The Iowa State University Bio-Polymer Processing Facility, which opened in 2015, has celebrated a major milestone: It recently launched its first production run of biopolymers – plastics that are made from the conversion of fats and vegetables.
Construction of the plant, which is located in the ISU BioCentury Farm, was spearheaded by Department of Chemical and Biological Engineering Associate Professor Eric Cochran and Department of Civil, Construction and Environmental Engineering Gerald and Audrey Olson Professor R. Christopher Williams.

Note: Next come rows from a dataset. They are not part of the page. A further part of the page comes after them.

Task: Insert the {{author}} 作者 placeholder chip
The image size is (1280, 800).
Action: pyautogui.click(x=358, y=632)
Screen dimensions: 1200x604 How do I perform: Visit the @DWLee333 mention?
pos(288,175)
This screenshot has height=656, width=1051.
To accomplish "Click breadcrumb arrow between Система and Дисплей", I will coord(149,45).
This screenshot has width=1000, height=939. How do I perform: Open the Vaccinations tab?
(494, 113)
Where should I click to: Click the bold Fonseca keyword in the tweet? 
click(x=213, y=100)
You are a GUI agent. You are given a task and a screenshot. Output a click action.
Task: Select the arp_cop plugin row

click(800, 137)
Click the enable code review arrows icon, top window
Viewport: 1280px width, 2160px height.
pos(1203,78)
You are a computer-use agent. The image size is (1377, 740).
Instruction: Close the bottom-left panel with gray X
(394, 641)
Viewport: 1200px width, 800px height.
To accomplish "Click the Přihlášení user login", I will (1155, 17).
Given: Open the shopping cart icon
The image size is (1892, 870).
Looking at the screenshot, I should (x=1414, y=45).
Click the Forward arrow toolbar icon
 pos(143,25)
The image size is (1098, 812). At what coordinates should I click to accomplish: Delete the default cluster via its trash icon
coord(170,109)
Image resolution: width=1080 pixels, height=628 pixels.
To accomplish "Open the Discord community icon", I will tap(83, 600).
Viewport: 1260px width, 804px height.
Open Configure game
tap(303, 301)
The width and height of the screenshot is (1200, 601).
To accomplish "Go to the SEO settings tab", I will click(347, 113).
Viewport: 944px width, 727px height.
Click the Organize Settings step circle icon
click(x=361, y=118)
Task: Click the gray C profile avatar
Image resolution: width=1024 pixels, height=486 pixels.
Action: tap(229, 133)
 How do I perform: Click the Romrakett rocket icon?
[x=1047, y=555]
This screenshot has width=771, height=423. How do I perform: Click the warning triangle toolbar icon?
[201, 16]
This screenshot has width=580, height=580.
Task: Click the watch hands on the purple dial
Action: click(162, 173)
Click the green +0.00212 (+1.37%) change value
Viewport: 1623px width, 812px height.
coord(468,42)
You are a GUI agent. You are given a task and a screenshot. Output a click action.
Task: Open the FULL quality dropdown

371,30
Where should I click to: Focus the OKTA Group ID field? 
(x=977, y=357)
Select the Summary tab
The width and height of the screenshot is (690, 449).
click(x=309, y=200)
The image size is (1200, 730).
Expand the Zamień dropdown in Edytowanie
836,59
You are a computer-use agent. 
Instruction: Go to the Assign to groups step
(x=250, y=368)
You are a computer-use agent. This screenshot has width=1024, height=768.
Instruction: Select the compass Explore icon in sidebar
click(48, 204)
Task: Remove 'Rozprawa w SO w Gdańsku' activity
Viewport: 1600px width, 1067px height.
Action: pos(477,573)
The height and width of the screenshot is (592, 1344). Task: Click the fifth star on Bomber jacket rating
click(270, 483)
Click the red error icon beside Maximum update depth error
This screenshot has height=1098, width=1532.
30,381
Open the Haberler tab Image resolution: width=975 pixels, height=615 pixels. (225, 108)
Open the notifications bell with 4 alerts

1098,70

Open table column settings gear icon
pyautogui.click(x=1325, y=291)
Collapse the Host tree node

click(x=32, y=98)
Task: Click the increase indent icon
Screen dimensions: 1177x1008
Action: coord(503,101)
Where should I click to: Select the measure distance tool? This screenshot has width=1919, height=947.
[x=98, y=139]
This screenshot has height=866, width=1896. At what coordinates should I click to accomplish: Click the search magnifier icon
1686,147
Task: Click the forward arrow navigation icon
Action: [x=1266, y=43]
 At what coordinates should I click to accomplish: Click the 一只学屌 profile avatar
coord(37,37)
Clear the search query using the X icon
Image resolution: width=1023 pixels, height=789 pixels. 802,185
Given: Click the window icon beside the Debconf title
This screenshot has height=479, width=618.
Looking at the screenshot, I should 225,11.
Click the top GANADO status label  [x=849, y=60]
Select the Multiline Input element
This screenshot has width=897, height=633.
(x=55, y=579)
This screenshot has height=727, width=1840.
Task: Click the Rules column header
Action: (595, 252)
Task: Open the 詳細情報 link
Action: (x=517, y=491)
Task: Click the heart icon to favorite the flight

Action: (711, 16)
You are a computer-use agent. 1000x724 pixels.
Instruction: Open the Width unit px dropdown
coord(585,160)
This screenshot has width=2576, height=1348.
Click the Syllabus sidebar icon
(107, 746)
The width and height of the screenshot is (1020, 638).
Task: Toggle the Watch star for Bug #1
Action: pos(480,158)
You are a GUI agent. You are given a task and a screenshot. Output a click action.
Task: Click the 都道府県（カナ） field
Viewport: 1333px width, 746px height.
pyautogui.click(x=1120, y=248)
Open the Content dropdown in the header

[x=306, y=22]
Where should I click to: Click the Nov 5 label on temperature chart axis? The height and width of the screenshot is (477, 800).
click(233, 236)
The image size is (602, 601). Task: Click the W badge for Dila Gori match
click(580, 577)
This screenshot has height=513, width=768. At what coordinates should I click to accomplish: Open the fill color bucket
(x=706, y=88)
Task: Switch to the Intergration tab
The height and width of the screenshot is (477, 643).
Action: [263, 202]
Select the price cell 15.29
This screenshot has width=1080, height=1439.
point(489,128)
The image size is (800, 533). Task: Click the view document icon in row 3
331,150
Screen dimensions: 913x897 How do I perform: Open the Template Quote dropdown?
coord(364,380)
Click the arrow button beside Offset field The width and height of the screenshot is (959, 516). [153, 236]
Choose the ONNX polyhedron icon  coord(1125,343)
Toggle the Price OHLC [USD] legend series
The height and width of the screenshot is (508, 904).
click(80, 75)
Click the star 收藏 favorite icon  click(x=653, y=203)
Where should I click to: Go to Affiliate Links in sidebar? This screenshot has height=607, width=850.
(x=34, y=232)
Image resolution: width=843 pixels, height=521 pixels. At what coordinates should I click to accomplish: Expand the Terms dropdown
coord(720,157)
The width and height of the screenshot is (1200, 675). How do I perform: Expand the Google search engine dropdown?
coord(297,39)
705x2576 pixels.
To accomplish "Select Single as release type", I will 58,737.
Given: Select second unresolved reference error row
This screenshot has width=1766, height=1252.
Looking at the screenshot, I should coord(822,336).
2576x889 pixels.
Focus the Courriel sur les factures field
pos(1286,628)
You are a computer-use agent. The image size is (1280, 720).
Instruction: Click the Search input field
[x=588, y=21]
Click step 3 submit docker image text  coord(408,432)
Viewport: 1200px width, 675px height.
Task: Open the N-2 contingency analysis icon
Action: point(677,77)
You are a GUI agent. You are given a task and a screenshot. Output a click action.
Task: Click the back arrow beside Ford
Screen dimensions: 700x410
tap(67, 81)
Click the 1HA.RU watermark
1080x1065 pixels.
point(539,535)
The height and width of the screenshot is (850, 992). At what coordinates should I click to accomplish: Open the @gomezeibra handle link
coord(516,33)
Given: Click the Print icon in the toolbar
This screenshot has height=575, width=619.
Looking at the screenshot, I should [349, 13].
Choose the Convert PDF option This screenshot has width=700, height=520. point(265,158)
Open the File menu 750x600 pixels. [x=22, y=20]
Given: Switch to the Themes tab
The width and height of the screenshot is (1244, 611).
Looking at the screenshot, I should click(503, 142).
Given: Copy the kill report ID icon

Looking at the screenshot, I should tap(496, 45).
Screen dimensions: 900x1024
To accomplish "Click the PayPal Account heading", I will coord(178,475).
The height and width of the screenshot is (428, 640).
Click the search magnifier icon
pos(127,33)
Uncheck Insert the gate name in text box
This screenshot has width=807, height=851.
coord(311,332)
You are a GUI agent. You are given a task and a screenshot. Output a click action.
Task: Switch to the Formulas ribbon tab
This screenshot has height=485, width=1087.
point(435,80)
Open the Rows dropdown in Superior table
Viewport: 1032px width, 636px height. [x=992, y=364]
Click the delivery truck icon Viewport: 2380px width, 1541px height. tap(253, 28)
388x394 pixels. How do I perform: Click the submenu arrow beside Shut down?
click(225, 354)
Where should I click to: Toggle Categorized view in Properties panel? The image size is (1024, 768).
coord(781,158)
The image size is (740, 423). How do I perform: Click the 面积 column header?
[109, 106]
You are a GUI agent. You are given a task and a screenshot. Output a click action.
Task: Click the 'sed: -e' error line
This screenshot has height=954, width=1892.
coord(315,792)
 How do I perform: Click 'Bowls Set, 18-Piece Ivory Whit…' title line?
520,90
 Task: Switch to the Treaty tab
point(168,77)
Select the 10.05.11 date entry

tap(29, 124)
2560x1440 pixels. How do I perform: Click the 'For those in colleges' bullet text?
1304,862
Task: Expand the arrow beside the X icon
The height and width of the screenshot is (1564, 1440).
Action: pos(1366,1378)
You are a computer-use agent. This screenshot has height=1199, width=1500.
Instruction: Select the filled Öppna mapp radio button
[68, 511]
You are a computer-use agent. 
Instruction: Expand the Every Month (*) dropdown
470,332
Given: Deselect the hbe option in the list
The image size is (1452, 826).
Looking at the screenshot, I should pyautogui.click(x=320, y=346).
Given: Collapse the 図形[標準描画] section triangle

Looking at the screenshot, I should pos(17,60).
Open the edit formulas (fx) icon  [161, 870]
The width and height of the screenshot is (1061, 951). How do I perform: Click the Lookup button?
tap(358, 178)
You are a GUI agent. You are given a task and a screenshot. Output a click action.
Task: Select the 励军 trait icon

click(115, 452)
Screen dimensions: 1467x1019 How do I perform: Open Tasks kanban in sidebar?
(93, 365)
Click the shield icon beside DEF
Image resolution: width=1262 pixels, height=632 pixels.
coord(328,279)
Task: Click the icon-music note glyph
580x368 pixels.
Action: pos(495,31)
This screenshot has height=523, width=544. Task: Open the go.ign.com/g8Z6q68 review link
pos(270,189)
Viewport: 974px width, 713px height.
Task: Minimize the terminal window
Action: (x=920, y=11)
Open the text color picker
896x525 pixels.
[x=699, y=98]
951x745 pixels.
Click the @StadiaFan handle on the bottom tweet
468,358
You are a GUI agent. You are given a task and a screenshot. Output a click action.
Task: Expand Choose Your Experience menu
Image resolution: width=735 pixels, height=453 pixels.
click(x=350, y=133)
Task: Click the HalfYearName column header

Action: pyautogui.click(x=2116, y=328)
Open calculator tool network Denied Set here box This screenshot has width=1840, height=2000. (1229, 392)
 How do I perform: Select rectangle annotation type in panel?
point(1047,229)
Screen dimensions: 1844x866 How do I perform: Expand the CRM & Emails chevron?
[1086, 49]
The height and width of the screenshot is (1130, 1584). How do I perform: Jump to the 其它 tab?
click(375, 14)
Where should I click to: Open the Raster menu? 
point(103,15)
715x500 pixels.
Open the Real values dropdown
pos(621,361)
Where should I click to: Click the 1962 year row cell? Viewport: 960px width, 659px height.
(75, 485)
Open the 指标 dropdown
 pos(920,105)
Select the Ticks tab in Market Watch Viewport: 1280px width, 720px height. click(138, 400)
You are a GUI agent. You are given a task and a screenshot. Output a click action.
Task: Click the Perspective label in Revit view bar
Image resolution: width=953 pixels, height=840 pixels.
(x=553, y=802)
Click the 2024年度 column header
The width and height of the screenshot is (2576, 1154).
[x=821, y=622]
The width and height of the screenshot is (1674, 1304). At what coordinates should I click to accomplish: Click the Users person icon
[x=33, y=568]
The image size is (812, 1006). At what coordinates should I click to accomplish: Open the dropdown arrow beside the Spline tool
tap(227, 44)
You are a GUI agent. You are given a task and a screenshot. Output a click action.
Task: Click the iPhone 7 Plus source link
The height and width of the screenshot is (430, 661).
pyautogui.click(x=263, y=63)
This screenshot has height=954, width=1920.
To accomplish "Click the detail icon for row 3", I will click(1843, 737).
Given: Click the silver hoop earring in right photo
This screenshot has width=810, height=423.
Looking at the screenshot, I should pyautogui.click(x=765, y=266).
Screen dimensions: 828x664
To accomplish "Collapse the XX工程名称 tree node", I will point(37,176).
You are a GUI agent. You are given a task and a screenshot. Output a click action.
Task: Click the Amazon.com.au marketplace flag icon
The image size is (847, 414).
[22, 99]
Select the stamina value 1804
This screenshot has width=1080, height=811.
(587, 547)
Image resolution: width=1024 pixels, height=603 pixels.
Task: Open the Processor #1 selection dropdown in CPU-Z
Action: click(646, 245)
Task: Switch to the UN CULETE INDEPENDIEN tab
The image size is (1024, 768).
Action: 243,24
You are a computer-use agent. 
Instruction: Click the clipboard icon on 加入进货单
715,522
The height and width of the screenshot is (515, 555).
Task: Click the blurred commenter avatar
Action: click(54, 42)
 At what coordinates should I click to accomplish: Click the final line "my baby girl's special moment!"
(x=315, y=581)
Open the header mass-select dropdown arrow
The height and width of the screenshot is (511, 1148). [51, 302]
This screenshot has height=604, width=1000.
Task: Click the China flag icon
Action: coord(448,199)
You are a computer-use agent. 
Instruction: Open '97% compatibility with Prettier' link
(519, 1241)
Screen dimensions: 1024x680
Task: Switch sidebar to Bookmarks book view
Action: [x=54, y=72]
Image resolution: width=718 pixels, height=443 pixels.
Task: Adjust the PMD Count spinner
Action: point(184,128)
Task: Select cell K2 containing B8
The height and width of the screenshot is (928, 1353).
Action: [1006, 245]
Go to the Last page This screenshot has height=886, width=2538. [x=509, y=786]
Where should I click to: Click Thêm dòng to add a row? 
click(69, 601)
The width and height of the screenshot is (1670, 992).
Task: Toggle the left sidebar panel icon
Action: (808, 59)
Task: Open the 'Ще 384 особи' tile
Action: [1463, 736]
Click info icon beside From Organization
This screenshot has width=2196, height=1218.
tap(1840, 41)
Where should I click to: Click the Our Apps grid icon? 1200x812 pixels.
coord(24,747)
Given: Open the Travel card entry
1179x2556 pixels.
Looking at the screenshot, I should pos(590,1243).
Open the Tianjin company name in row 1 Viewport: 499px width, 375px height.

Since its inception, the vision for the plant was to allow university engineers to research and develop the process for producing biopolymers, which has numerous commercial uses, including asphalt paving, adhesives, coatings and packing materials. A major plus for the facility is that it also “de-risks” the technology for companies that may be interested in producing large quantities of biopolymers. It is able to produce 1,000 pounds of biopolymers per day and will play a key role in evaluation for industry. Feedstock materials used in the process are domestically sourced and can be produced anywhere in the U.S. The plant also serves as a valuable source of experiential learning for both undergraduate and graduate students in both of the involved engineering departments.
Development of the $5.3 million plant was assisted by grants, from sources that included the U.S. Department of Agriculture and the Iowa State University Regents’ Innovation Fund. More than 200 individuals, including faculty, staff, students and university corporate and government partners attended its dedication in August of 2015.